The I-9 Form was created in 1986 under the Immigration Reform and Control Act of 1986 (IRCA). It was the “stick” to the “amnesty” “carrot” that Congress included in the same bill that passed the House and the Senate and was signed into law by President Reagan on November 6, 1986. The original form was even more deceptively simple in appearance than the latest version. It consisted of two pages, a front which was completed by the employer and employee, and a back which included 3 columns listing acceptable evidence of identification and employment authorization, and was accompanied by a handbook, of approximately 10 pages in length. The form and the employer’s obligation to review acceptable documents to verify identity and employment authorization were only the tip of the iceberg. The law and regulations also included sanctions for employer’s who failed to comply or came up short in compliance that ranged from a civil slap on the wrist to penalties in the thousands even for administrative errors and even criminal penalties for recidivist behavior. And just to make it even harder – the law was double-edged. Section 274A of the Immigration & Nationality Act (INA) requires that an Employer verify employment authorization eligibility for all employees hired on or after November 6, 1986, but Section 274B of the Act requires that an employer through this process of employment authorization and hiring in general not discriminate against individuals based on nationality or country of origin.

This double edged law creates a dangerous trap for employers.

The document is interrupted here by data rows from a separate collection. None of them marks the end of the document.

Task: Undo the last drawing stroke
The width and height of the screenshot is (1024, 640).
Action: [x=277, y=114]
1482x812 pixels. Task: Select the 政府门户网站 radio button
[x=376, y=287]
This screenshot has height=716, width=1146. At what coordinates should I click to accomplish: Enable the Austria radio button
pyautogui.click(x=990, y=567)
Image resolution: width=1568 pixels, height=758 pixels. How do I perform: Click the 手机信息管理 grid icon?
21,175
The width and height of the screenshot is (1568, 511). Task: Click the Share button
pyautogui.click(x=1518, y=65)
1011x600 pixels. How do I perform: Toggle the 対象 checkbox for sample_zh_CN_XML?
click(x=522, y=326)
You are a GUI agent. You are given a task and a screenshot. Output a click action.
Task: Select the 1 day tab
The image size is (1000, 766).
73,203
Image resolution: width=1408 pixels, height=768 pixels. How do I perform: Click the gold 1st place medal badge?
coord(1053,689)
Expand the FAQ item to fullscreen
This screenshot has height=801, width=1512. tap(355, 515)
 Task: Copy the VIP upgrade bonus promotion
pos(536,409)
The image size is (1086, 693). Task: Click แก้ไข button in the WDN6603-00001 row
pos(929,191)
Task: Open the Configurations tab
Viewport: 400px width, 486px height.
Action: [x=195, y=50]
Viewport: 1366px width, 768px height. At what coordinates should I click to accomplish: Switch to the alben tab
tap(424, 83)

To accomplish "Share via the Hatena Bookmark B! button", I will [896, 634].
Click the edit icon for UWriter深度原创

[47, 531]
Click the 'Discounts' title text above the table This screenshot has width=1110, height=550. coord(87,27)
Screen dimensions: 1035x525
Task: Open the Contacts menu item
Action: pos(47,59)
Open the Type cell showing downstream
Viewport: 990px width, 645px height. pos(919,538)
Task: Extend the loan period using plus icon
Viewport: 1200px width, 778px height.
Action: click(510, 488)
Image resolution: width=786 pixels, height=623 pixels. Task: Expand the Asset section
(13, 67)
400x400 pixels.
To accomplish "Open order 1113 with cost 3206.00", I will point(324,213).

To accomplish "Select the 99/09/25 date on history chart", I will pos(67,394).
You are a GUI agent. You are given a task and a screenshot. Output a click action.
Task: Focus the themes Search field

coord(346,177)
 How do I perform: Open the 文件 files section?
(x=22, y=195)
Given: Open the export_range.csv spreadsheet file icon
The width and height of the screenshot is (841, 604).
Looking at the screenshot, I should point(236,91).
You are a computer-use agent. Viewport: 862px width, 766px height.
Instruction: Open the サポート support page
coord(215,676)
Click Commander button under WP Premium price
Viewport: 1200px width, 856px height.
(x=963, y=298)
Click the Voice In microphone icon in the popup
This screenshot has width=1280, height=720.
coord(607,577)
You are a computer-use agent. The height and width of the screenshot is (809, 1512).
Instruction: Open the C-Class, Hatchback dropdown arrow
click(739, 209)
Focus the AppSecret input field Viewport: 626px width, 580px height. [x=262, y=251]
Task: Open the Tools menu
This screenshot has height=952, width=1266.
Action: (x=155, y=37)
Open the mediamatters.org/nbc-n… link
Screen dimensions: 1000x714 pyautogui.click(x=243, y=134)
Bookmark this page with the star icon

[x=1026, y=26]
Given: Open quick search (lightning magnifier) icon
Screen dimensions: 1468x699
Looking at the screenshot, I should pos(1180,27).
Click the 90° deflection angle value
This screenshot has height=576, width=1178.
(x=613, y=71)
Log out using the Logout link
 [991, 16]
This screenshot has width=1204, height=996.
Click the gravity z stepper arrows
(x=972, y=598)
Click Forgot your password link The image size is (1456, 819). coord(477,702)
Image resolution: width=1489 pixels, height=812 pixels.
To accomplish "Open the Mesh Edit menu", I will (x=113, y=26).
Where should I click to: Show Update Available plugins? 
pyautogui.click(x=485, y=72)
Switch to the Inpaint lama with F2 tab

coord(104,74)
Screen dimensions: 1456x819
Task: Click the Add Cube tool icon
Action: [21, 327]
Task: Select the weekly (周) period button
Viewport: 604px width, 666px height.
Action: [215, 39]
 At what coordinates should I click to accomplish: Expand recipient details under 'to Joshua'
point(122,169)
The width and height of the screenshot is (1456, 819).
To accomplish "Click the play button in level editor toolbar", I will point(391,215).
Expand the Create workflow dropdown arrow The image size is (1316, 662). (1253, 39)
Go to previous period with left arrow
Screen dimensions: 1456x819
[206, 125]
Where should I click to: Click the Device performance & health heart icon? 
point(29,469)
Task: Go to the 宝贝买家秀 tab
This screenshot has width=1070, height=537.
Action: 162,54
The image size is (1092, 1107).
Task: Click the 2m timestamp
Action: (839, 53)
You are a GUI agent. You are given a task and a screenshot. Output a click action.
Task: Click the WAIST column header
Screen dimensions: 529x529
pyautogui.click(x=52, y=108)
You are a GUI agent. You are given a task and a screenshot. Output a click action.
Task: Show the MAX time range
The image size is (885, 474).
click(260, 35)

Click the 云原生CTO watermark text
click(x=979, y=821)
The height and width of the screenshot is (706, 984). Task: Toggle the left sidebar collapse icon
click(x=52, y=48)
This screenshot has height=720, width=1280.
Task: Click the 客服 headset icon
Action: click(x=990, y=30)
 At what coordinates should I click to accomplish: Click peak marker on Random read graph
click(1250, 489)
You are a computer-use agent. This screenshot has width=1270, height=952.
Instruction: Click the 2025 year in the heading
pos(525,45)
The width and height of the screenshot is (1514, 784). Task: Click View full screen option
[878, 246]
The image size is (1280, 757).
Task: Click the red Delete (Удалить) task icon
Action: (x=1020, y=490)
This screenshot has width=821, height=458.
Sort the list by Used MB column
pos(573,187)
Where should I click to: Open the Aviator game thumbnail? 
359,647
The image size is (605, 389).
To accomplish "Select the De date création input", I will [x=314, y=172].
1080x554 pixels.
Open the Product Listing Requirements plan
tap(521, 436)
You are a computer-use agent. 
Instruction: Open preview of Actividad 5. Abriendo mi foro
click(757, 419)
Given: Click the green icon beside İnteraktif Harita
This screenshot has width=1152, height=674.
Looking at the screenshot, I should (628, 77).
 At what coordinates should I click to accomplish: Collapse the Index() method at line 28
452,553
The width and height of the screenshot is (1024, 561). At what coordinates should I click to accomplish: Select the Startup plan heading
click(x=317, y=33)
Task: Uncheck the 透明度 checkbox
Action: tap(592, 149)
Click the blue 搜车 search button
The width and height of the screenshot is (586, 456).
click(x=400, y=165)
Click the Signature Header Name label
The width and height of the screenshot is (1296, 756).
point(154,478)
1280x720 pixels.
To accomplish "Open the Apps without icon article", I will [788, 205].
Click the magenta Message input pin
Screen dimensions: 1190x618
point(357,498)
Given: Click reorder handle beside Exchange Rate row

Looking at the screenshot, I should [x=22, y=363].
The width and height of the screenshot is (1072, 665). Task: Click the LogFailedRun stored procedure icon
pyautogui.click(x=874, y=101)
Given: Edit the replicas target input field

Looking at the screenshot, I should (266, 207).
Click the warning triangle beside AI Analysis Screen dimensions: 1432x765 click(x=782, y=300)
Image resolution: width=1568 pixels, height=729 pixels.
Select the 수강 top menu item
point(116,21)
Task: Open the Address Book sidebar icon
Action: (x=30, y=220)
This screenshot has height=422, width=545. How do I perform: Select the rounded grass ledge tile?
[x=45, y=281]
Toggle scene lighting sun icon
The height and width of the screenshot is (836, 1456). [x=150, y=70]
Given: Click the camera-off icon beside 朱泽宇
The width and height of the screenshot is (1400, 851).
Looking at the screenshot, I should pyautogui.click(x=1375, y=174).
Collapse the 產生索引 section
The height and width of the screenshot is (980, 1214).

Many employers focus primarily on INA § 274A and will zealously oversee the completion of I-9 Forms as well as the review and collection of appropriate documents. And just to make absolute certain an employer has complied with INA § 274A, many employers will review and copy more documents than are required by the law. Because of course when you are trying to comply with the law, more is always better, right? Maybe, but absolutely not when it comes to I-9 Forms. Even if the employee offers more than the necessary documents, an employer who then records and copies all of those documents for the posterity of the I-9 Form, could be slapped later with penalties from administrative penalties to claims of discrimination in the hiring process. One of the most common mistakes that I’ve seen when auditing I-9 Forms involves I-9 Forms completed by Lawful Permanent Residents and the Employer reviewed and recorded the unexpired Permanent Resident Card as well as an unrestricted State Driver’s License and an unannotated Social Security Card. A mistake, if repeated, that could cost an employer up to $1000.00 per Form. I think employer’s get caught up in thinking that they need to review, and therefore, record all of the documents that will support the information provided in the entire form. So if a Permanent Resident marks “Lawful Permanent Resident” and provides an Alien Number, then the employer should have a copy of the document recording the Alien Number. But the Permanent Resident Card doesn’t provide the Social Security Number which is requested in Section 1, so let’s record the Social Security Card for good measure. And since the employee also threw down the State Driver’s License, what the heck, we’ll record that as well. Welcome to the I-9 Trap!

But there is hope! A routine self-audit of I-9 Forms under the watchful eye of an experienced immigration attorney could help to save you thousands of dollars both in fines and frustration now and in the future. I-9 Forms may be corrected and re-verified to a certain extent after creation. And for what cannot be corrected in an audit, evidence of routine annual audits recorded with the I-9 Forms showing a good faith effort to comply may help to mitigate much of the remaining penalties an employer could face during a government audit.

In an era when ICE (US Immigration and Customs Enforcement) has announced intent to increase audits 400%, all employers need to use every tool in the box to mitigate their liability when it comes to employment verification eligibility. Because even if an audit does not reveal undocumented individuals on your payroll, an employer, just for administrative mistakes in creating and maintaining forms for a lawful workforce could still face thousands in penalties for clerical errors.